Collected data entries

=== Section Start ===

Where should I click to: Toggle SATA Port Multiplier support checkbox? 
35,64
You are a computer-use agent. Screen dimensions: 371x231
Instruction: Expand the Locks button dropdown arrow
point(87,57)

=== Section End ===

= How to complete this task =
Every entry is to be printed exactly as given.

= Response to this task =
Where should I click to: Toggle SATA Port Multiplier support checkbox? 
35,64
You are a computer-use agent. Screen dimensions: 371x231
Instruction: Expand the Locks button dropdown arrow
point(87,57)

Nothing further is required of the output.